Blue Oyster Cult — Godzilla (Spectres): This hilarious tribute to everyone’s favorite mutant dinosaur killing machine awakened by nuclear testing showed that the Cult could not only traffic in subtle black humor, but also in up front fun. I’m baffled why this was never released as a single. If you want to explore some truly cool ’70s heavy metal, BOC is the place to start.
Original Sins — Rather Be Sad (The Hardest Way): John Terlinsky, who later went on to do the Brother JT thing, led this great garage rock band during the late ’80s and early ’90s. Terlinsky is a really good songwriter, with a strong sense of melody, and then throws in some fuzzy guitars and the requisite garage rock organ on this tale of a guy who’d rather be sad, because he knows he’s going to get hurt by love in the end.
The Brothers Johnson — The Devil (Look Out For #1): This is about as funky as George and Louis Johnson got, in a cautionary tale of how sinning will get “your ass burnin’” for a really long time. These guys were funk lightweights, but working with mentor Quincy Jones, they often threw melodic twists into their songs that gave them a distinctive stamp. There are a couple of those on this tune to render it above average.
Scritti Politti — Small Talk (Cupid & Psyche 85): Green Gartside’s transformation from ultra-leftist amelodic post-punker to subtly poltiical smooth synth-soul star is one of the more amazing stories of the ’80s, well chronicled in Simon Reynolds’ excellent book Rip It Up & Start Again. This is the album where the transformation was complete. Gartside’s airy tenor vocals managed to thread his wordy lyrics through some of the happiest darn white R & B you’ve ever heard. Dated, yes, but still catchy as hell.
The Sames — There’s No Mystery Here (You Are The Sames): At one level, this is a fairly standard indie rock record, released in 2005, tailor made for college radio airplay. But this North Carolina band both fits in with and stands out from The Shins and The Arcade Fire and other contemporaries. How? By writing excellent songs, each which has a strong chorus or memorable instrumental hooks that really stick. If they were on Sub Pop, I think The Sames would have been big, as this was one of the best albums of 2005.

## EXERCISE SET:
A) According to the song reviews, what mentor did George and Louis Johnson work with?
B) Carry the song reviews on past their final sentence.
The entries have nothing to do with the song reviews.

(Lines of data)
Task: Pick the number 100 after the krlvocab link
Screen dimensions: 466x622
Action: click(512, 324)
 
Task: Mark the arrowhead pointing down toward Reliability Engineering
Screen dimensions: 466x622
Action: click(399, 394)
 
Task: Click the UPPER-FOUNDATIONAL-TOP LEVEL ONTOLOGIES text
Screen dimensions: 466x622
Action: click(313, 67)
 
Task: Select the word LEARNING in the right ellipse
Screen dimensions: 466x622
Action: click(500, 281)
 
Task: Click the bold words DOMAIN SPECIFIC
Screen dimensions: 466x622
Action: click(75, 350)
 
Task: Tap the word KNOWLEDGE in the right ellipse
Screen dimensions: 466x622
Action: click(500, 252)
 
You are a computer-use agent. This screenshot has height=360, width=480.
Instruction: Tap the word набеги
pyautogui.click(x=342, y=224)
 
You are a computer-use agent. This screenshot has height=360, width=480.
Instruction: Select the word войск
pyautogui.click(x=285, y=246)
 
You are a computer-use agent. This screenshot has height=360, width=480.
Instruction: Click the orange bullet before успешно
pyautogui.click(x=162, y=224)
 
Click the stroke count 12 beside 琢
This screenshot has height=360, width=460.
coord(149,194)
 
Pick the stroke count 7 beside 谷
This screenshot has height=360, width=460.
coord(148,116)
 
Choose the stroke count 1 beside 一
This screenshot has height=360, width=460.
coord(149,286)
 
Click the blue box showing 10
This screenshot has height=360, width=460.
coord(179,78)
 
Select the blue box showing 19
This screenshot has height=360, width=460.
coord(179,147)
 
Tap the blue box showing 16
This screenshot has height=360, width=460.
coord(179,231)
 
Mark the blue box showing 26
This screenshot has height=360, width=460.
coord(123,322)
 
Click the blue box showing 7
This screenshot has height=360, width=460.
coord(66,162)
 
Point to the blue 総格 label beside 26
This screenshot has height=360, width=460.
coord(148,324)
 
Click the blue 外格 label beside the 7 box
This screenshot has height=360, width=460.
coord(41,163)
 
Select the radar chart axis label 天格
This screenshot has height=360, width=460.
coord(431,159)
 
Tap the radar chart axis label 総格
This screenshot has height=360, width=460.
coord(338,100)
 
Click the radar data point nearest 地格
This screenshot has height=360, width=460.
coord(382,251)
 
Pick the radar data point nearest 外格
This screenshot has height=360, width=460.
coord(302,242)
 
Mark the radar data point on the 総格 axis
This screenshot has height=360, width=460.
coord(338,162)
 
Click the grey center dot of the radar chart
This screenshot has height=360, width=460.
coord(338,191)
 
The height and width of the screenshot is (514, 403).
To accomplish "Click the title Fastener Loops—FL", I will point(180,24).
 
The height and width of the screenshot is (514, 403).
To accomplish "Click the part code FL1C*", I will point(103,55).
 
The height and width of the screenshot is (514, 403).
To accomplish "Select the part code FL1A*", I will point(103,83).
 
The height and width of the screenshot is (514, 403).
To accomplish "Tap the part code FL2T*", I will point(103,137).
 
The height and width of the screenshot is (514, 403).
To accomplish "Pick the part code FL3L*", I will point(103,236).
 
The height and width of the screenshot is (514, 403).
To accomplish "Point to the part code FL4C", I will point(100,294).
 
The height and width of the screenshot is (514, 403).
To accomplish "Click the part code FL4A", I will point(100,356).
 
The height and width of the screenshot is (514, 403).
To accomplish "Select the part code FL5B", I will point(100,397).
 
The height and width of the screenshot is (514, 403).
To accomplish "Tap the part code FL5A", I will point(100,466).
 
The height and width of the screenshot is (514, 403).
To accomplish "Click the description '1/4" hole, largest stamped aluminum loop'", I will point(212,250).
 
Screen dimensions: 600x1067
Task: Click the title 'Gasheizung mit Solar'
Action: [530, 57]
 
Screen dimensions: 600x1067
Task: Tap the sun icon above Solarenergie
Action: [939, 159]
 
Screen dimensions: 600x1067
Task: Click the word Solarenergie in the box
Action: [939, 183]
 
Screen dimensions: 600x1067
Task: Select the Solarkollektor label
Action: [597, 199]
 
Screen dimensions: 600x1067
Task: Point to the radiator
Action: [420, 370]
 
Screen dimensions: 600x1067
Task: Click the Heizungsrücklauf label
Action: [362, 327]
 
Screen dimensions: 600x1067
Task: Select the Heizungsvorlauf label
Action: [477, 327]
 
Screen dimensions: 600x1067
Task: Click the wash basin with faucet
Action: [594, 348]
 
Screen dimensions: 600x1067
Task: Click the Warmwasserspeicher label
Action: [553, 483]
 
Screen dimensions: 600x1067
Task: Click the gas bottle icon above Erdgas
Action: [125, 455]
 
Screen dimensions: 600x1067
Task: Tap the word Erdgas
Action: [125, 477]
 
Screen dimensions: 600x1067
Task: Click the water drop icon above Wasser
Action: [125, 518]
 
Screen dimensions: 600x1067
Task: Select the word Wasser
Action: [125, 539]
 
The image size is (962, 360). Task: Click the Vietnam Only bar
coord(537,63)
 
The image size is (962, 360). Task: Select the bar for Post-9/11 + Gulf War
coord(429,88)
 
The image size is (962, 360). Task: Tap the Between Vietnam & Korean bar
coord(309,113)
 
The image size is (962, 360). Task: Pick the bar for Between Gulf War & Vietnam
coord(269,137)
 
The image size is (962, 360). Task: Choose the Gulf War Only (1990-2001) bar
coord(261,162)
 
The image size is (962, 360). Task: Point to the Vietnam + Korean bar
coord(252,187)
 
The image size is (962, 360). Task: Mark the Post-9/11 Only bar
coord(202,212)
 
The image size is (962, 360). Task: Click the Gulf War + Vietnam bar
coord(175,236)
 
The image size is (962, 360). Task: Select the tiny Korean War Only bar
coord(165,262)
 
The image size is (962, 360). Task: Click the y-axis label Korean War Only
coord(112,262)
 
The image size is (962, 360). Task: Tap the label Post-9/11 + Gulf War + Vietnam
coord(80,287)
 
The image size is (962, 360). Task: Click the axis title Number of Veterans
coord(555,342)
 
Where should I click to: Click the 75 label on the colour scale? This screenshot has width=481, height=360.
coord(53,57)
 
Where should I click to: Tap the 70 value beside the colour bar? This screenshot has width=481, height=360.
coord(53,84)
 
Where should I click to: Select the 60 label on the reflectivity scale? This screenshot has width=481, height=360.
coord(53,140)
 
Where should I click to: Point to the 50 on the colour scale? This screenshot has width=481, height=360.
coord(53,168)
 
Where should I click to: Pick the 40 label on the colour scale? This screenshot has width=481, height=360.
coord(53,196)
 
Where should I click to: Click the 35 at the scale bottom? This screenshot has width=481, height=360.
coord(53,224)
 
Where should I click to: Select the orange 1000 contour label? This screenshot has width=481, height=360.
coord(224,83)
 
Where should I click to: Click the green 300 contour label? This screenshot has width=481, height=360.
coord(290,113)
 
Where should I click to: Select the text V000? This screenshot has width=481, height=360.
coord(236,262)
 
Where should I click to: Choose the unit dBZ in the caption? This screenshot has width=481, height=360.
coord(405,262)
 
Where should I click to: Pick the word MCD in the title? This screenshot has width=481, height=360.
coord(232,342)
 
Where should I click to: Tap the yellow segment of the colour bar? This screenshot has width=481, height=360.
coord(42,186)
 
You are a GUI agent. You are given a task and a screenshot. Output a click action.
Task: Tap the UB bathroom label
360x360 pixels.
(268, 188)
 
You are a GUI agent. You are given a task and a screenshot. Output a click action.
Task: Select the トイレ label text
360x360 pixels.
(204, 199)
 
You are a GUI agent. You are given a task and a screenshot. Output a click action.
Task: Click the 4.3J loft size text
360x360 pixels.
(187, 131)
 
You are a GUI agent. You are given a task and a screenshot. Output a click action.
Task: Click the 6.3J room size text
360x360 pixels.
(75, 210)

## TASK-BY-TASK ANSWERS:
A) Quincy Jones

B)
E’Nuff Z’Nuff — In Crowd (Strength): This is not a cover of the ’60s hit by Dobie Gray. Blue Island’s pride and joy jumped on the hair metal bandwagon and was touted by Rolling Stone magazine as the next big thing. For some reason, perhaps because they were not sexist enough or didn’t have an androgynous frontman, they didn’t take off. And once you stripped away the bad make up and ignored the garish clothes, E’Nuff Z’Nuff were a Beatles/Cheap Trick inspired hard rock band with some metally trappings (especially in the flashy guitar solos). This is the best song on their second album, with strong vocals from Donnie Vie.
Fine Young Cannibals — Love For Sale (Red, Hot + Blue: A Tribute to Cole Porter): This album, which benefited AIDS research, is chock full of great modernized versions of classic Cole Porter tunes. I believe this is the final recording by the Cannibals, and they play this song in a jazzy acoustic guitar dominated arrangement, with Roland Gift emoting in characteristic fashion.
Eleventh Dream Day — There’s This Thing (Lived To Tell): Wow, when my iPod is in Friday Shuffle mode, it loves Eleventh Dream Day. Not that I have a problem with it. This is a percussive cooker that uses a pretty basic blues chord progression and a variation on the Bo Diddley beat. You can actually dance a bit to this one.
The Beat Farmers — California Kid (Tales Of The New West): The first Beat Farmers album came smack dab in the middle of a country rock revival in the mid-‘80s. Unlike the ’70s country rock, the bands tended to rock a bit more. The Beat Farmers were a bit less countrified than Jason & The Scorchers and The Long Ryders, but could twang away pretty well. This song spotlighted their drummer Country Dick, who had a rumbling baritone voice that was perfect for this tale of a horny outlaw.